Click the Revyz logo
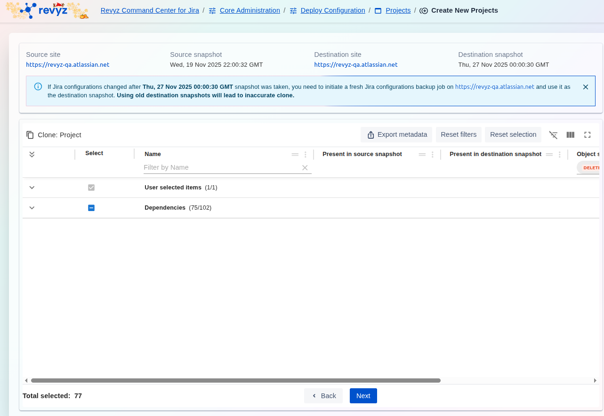 [47, 10]

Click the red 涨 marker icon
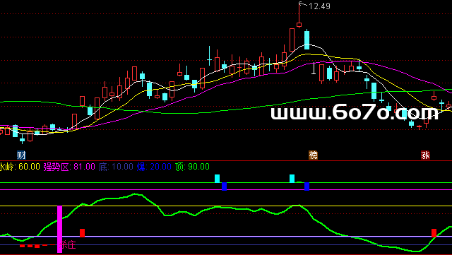[x=425, y=155]
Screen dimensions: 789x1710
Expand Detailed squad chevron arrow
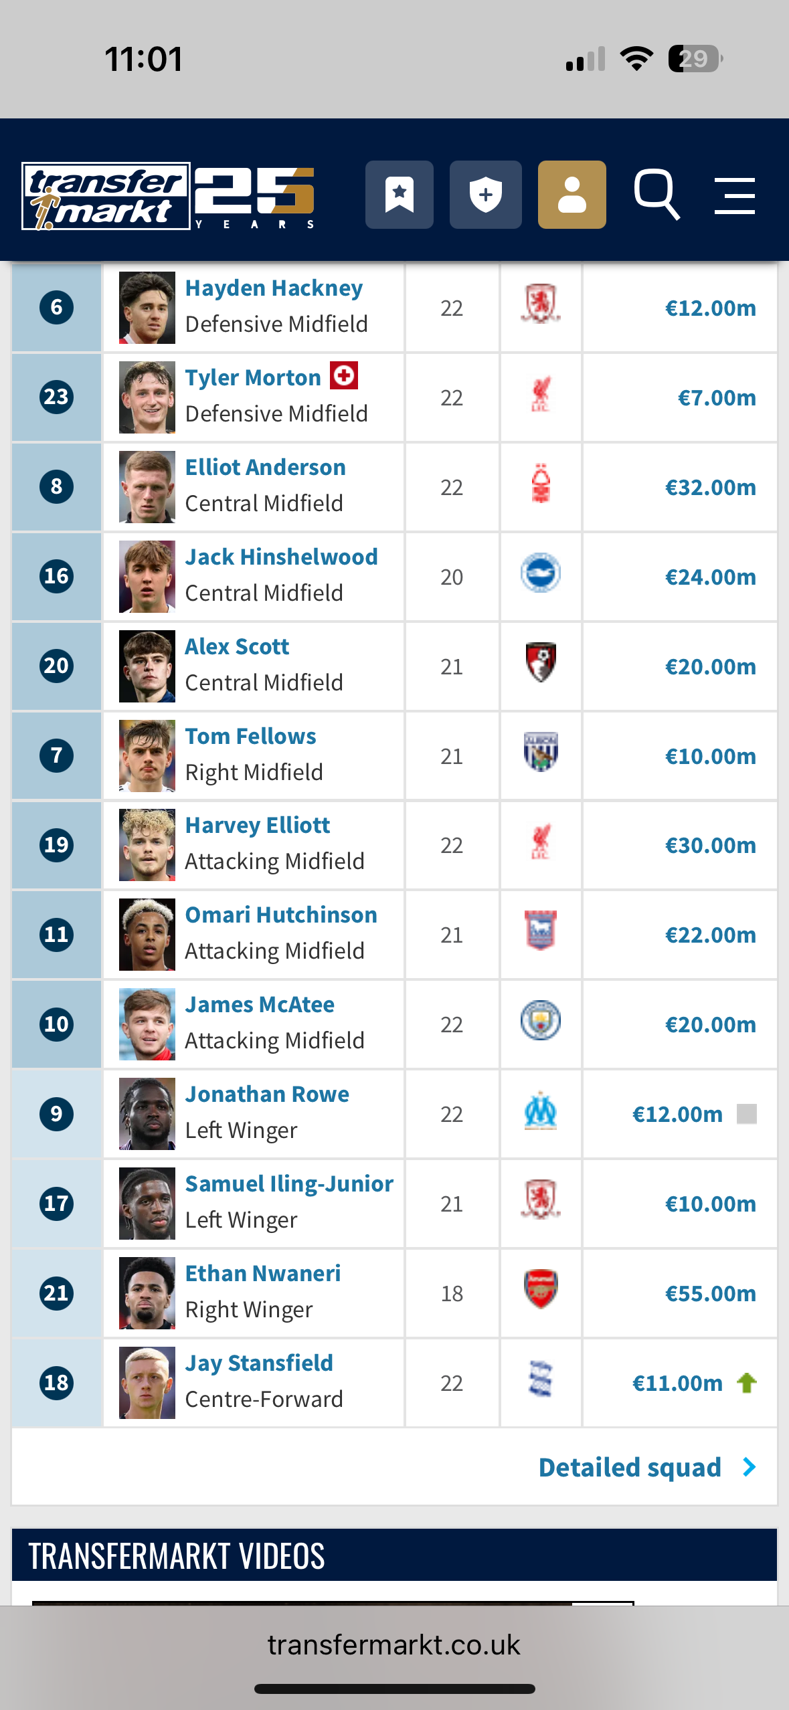click(x=750, y=1467)
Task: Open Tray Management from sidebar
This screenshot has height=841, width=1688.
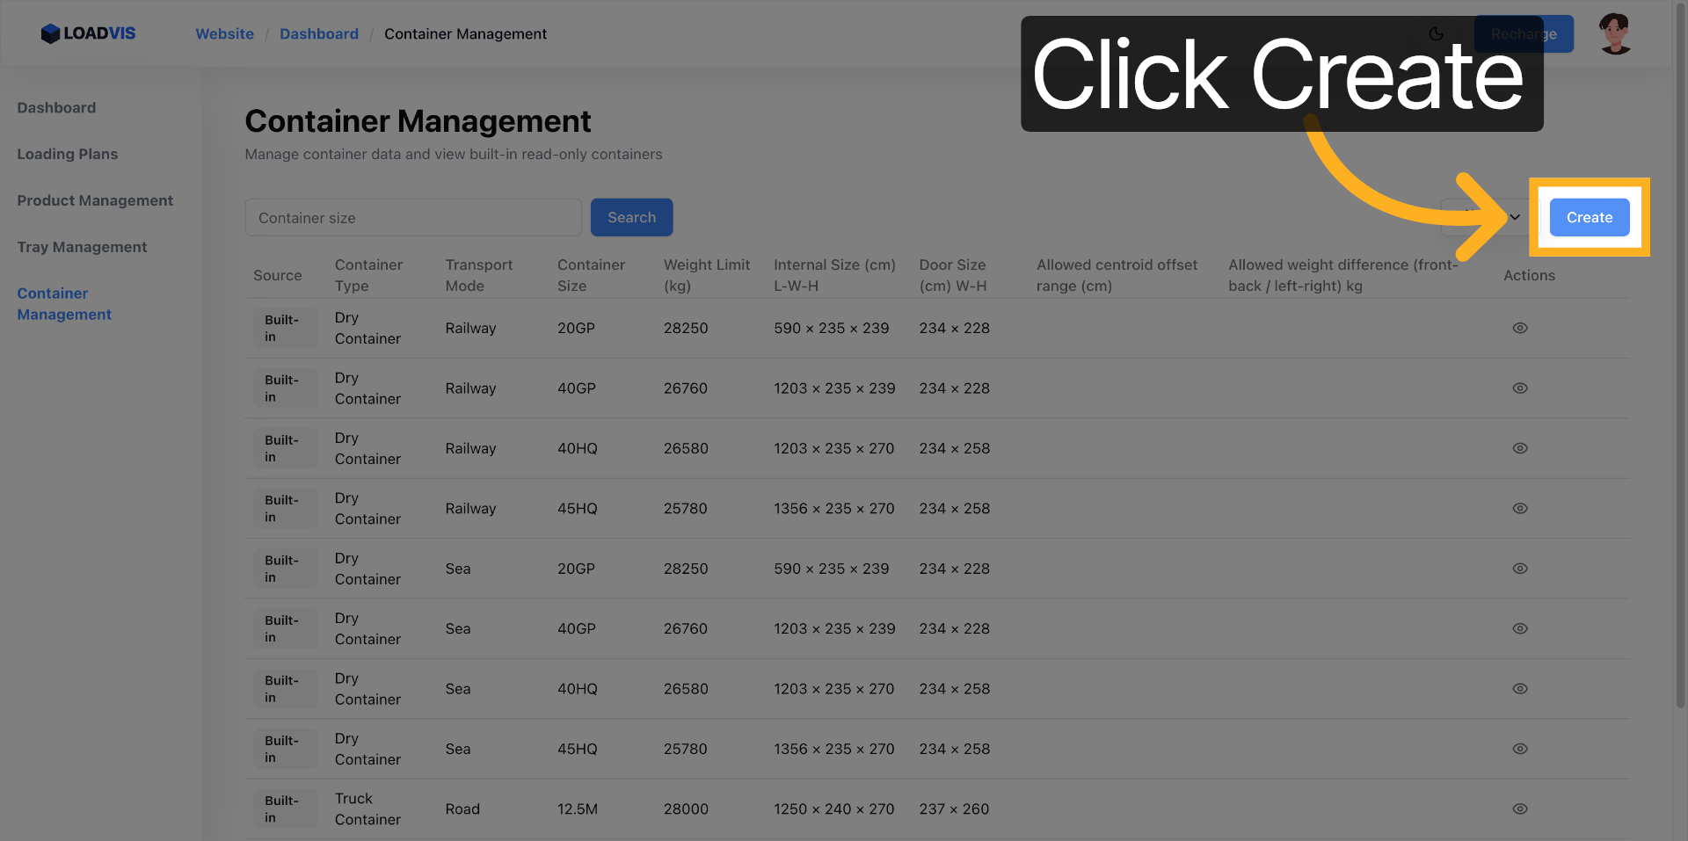Action: pyautogui.click(x=82, y=247)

**EXERCISE DIRECTIONS:**
From the first line to the last, write out the data exactly, dropping any pictures.

**REPLY:**
Click the Revyz logo
 [47, 10]

Click the red 涨 marker icon
[x=425, y=155]
Screen dimensions: 789x1710
Expand Detailed squad chevron arrow
click(x=750, y=1467)
Task: Open Tray Management from sidebar
This screenshot has height=841, width=1688.
Action: pyautogui.click(x=82, y=247)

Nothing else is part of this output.